The contractor working on the interchange will install the signs with just the name of H.F. Reed Industrial Parkway “when the project reaches that point in construction,” said Scott D. Frederick, area manager with the Georgia Department of Transportation, in an email Monday, July 30.
The Gainesville-Hall Metropolitan Planning Organization, the Hall County area’s lead transportation planning agency, had sought Martin Road’s removal from the sign, as long as the signs hadn’t already been made.
“The contractor had not ordered the signs for the project,” Frederick said.
The issue came up in the spring when Martin Road area residents learned that the DOT was planning for northbound and southbound signs on I-985 to direct motorists to Martin Road and H.F. Reed.
The $34 million interchange project, which is well underway with an estimated completion in fall of 2019, calls for a diamond interchange connecting Martin Road at Ga. 13 on the east side of I-985 to H.F. Reed at Thurmon Tanner Parkway on the west side.
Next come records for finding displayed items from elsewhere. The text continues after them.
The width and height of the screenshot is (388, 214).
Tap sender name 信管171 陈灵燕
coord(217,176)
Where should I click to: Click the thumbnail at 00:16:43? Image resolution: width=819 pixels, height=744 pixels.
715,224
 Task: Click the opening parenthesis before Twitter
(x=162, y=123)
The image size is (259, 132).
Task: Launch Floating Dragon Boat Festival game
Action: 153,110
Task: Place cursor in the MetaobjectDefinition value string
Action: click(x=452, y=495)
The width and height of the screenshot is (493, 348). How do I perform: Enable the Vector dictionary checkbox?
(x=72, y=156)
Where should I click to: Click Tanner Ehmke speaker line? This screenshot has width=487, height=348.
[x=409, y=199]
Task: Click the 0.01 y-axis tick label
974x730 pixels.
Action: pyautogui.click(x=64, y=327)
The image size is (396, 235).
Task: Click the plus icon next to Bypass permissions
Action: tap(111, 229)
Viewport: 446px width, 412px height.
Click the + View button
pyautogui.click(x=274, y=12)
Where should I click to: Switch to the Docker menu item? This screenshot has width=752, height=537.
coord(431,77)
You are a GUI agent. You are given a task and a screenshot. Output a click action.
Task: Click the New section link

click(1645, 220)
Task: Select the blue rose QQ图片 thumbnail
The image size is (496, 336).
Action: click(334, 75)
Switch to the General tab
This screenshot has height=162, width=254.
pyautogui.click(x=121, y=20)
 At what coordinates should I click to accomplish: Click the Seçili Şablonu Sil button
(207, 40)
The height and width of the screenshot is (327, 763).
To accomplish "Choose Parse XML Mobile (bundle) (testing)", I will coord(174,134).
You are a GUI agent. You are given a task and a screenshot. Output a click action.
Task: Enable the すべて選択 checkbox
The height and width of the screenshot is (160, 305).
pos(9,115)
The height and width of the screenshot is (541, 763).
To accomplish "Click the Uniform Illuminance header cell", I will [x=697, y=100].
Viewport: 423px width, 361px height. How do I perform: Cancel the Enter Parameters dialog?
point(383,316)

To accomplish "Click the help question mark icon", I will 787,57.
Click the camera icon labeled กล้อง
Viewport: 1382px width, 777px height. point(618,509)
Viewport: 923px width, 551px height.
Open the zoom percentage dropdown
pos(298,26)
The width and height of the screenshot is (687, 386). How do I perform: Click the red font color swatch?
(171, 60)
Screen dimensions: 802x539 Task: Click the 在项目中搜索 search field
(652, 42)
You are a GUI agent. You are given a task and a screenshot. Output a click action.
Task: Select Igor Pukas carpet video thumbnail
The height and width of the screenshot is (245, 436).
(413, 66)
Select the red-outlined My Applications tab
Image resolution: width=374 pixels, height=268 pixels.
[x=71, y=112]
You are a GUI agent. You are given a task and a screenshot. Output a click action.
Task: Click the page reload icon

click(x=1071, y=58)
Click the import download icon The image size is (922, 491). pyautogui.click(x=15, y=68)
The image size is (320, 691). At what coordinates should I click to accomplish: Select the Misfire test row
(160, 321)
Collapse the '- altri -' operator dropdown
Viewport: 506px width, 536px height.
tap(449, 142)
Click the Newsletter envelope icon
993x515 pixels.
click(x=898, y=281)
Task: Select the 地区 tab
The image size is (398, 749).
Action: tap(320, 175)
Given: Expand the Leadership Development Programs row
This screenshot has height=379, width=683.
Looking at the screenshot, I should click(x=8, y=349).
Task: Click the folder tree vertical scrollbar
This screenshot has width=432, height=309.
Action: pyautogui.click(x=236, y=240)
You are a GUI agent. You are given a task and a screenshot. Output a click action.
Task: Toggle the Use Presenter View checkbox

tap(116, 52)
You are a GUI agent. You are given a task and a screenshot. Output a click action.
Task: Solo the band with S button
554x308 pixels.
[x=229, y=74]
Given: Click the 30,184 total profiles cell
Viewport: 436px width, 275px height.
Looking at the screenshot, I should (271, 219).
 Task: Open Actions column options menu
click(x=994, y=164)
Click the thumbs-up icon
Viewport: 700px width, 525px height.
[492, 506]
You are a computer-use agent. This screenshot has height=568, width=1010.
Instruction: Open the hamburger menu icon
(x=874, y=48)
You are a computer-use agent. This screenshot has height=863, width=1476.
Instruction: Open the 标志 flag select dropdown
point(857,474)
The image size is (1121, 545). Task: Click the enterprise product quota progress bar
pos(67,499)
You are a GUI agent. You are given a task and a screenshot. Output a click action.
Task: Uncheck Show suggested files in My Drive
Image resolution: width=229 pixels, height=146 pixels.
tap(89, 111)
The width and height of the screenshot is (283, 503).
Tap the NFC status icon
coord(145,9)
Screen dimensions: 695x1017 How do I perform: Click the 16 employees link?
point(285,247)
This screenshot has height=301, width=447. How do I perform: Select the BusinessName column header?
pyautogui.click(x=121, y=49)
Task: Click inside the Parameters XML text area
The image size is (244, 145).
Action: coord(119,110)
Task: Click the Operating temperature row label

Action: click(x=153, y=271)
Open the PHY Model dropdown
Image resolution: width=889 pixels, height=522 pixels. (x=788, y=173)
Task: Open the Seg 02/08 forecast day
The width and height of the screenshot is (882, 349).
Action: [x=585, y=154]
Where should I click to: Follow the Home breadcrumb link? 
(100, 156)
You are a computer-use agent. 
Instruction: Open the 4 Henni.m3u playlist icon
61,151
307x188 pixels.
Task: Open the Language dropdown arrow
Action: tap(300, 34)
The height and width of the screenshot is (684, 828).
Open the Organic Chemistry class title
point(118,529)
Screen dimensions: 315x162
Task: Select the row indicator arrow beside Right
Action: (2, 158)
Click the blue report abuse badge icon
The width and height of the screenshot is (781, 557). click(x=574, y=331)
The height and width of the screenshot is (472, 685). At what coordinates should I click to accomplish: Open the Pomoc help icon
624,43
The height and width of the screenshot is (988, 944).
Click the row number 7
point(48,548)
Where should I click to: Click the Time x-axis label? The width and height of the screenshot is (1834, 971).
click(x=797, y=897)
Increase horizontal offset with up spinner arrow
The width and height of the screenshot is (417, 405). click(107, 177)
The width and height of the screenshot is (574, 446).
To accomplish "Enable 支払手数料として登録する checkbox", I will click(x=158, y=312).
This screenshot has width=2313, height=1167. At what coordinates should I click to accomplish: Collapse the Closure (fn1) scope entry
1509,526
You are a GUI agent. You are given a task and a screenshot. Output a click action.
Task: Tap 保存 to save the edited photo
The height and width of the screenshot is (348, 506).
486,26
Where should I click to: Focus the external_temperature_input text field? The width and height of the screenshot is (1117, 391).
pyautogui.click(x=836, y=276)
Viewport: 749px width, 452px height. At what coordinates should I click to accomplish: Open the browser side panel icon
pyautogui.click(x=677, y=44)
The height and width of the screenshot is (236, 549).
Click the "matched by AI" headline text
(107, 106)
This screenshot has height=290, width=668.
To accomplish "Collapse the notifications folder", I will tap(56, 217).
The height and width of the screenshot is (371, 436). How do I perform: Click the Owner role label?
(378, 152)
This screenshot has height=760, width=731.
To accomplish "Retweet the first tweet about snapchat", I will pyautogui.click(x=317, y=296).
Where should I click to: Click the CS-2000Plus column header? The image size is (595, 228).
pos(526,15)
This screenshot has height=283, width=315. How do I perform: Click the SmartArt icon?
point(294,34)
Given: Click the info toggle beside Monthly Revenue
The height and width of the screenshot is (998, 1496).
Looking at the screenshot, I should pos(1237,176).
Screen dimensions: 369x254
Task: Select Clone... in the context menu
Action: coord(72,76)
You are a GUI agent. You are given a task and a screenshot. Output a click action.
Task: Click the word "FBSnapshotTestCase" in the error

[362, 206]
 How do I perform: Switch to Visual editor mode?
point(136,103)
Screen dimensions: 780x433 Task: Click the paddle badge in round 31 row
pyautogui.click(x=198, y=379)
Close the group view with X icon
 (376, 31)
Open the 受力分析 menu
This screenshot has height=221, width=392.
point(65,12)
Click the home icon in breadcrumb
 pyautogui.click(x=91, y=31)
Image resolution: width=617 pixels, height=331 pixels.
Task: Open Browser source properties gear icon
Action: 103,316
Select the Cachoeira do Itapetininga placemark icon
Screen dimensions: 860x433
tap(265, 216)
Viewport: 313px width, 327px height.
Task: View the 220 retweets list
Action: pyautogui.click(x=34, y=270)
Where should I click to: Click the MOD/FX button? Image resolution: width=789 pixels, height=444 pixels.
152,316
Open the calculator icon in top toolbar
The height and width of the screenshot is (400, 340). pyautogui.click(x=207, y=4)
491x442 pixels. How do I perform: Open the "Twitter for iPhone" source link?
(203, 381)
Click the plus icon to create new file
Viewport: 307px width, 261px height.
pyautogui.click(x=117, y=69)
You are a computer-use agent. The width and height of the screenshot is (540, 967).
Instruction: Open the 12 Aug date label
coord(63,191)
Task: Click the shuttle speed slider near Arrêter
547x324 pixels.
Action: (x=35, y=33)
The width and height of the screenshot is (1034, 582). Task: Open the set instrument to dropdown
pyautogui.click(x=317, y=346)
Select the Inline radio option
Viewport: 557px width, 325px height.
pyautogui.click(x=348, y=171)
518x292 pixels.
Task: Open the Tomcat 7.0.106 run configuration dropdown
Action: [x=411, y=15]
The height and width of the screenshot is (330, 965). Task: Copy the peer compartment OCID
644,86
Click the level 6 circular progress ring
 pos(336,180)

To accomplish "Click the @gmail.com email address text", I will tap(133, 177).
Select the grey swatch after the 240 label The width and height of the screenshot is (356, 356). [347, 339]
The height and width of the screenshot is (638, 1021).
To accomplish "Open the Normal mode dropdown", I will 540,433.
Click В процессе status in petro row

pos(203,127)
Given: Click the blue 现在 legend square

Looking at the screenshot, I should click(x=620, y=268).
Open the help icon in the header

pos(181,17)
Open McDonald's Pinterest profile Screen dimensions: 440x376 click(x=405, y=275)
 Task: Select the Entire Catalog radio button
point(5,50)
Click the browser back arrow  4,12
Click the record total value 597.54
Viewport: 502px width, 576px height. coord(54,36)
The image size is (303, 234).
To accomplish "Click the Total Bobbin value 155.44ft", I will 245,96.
“We respectfully request to remove Martin Road from the Exit 14 interstate signs on I-985,” Darlene Long, chairwoman of Martin Road Stakeholders, said in an April 22 email to state and local officials.
The issue tore at old wounds for residents — many of whom didn’t think the interchange was needed in the first place and had placed “Stop Exit 14” signs in their yards.
The worry has long been the flood of traffic a new interchange might bring, particularly trucks, through a mostly residential neighborhood.
“Martin Road does not need to be extended into a freight corridor, especially since the widening of this residential road will not happen,” Long said. “Martin Road is no longer a part of this freight exit and is a no-truck zone road.”
In their quest to remove Martin Road from the sign, residents had the support of Hall County Commissioner Billy Powell, who said, “If you want to steer traffic away from Martin Road, you don’t advertise Martin Road up ahead.”
The MPO’s decision-making Policy Committee, a group comprising top area elected officials, agreed, pushing for the removal in a May 8 vote.
Meanwhile, Martin Road has gotten — and is getting — other fixes to help slow traffic. Stop signs have been installed and a roundabout at JM Turk is planned.
“We are moving toward getting things under control,” said Gary McClung, a Martin Road Stakeholders Committee member. “We are still having some issues with speeding going east into the junction of JM Turk with Martin Road.”